We need to hand over to God the little story we tell ourselves about ourselves every day in the mind. The "I am better than him" story. The "I am worse than her" story . The "I’m Prettier" story. The "Maybe I'm Not Enough" story. All these stories are about reinforcing an ego that you do not need if you recognise that everything ultimately turns to dust and you put your faith in grace alone.

If you have recognised that you have these thoughts you already have the ability chose to step out of thought. You do not have to follow every thought. Stepping out of thought is a necessary and much underrated spiritual discipline, particularly in the Christian West. Over identification with thought; believing that we are no more than our thoughts, is the root of all pride, shame and sin itself. The belief that our thoughts define us is the ultimate deception. Grace, and grace alone defines us.

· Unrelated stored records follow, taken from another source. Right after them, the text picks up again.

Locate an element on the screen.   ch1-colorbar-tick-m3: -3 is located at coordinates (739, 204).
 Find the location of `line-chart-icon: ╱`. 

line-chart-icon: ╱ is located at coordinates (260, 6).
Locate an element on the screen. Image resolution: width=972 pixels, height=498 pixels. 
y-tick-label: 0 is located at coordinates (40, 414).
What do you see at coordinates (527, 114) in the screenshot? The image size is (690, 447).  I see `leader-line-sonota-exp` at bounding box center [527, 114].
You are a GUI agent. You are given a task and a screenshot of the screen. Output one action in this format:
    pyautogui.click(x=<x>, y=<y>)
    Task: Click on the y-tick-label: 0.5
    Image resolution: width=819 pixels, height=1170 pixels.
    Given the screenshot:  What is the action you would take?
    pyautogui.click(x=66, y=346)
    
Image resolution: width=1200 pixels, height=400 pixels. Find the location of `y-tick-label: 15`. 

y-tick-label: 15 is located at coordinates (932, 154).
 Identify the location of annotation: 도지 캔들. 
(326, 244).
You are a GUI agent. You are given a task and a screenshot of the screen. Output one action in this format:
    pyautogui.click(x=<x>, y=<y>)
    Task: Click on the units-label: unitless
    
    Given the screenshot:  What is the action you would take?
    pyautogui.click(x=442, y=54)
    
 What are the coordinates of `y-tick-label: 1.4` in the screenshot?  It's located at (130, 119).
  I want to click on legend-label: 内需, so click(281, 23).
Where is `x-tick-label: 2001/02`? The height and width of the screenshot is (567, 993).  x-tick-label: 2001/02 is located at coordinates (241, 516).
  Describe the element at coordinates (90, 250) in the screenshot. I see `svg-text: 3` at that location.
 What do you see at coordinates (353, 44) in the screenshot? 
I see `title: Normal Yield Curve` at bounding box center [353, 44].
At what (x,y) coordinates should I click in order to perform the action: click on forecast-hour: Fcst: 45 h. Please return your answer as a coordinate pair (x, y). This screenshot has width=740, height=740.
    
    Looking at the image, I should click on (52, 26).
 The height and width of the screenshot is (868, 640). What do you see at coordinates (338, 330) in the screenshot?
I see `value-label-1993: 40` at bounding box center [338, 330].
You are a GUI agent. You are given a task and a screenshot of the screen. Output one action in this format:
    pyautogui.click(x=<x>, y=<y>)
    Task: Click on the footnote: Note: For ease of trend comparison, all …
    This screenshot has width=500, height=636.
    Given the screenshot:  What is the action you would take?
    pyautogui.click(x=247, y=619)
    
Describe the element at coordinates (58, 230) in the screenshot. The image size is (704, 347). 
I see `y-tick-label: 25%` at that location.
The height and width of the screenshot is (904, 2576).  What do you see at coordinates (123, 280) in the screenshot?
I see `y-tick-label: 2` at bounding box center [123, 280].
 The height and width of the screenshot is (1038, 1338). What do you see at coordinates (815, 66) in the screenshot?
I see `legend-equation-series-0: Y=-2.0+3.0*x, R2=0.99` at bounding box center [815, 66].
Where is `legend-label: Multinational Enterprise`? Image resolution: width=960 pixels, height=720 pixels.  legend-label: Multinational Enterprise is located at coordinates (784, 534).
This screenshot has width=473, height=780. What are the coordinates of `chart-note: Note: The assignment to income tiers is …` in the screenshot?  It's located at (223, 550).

The journey of discipleship and indeed of all humanity is a journey toward greater conscious awareness of the dimension of being within us and that our thoughts do not define who we are. Thankfully, stepping out of thought is relatively easy to do! It is does not require fancy equipment or going to some far off place or buying anything.

You can choose to spend certain periods of time, once or twice a day when you sit down, close your eyes and instead of involuntarily being drawn into the continuous stream of thinking, you have a technique or method where you focus your attention on one thing, which could be a mantra that you repeat, or it could be your breathing, it could be the inner feeling in your body, the sense of aliveness that pervades your body. In other words, you take attention away from thinking and that is already a great realisation that you are able, you have a choice of directing attention, you don’t have to go with your attention all the time where the habitual thought patterns want you to go, the habitual thought patterns that want you attention every time, every thought says, “I matter, give me your attention. Follow me. Go this way.” And another negative thought and another one. You can chose to step out.

You can choose to rest in a source of power in you that transcends the person, a power that exists within you that is Christ not self, a power that remains when all else turns to dust. Or you can put your trust in “dust power”. Egoic power. Thinking power. Self-defining power. My Rolex is bigger than your Rolex power. My Bible is floppier than your Bible” power.

Christ offers us a release for these futile games of self-confidence and self-shame which both stem from the same egoic fear that without all that we think defines us, we might not be enough. Ultimately, this is a fear that God’s grace isn’t enough. That we must do something, be something, think we are something more than trust in this grace alone.

This Lent why not give up your story of being better than or worse than anyone else? Why not choose to give up thinking for a few moments every day? Stop thinking about the past or the future and just allow yourself to be fully present now. Stop comparing. Stop analysing and be here now by grace alone.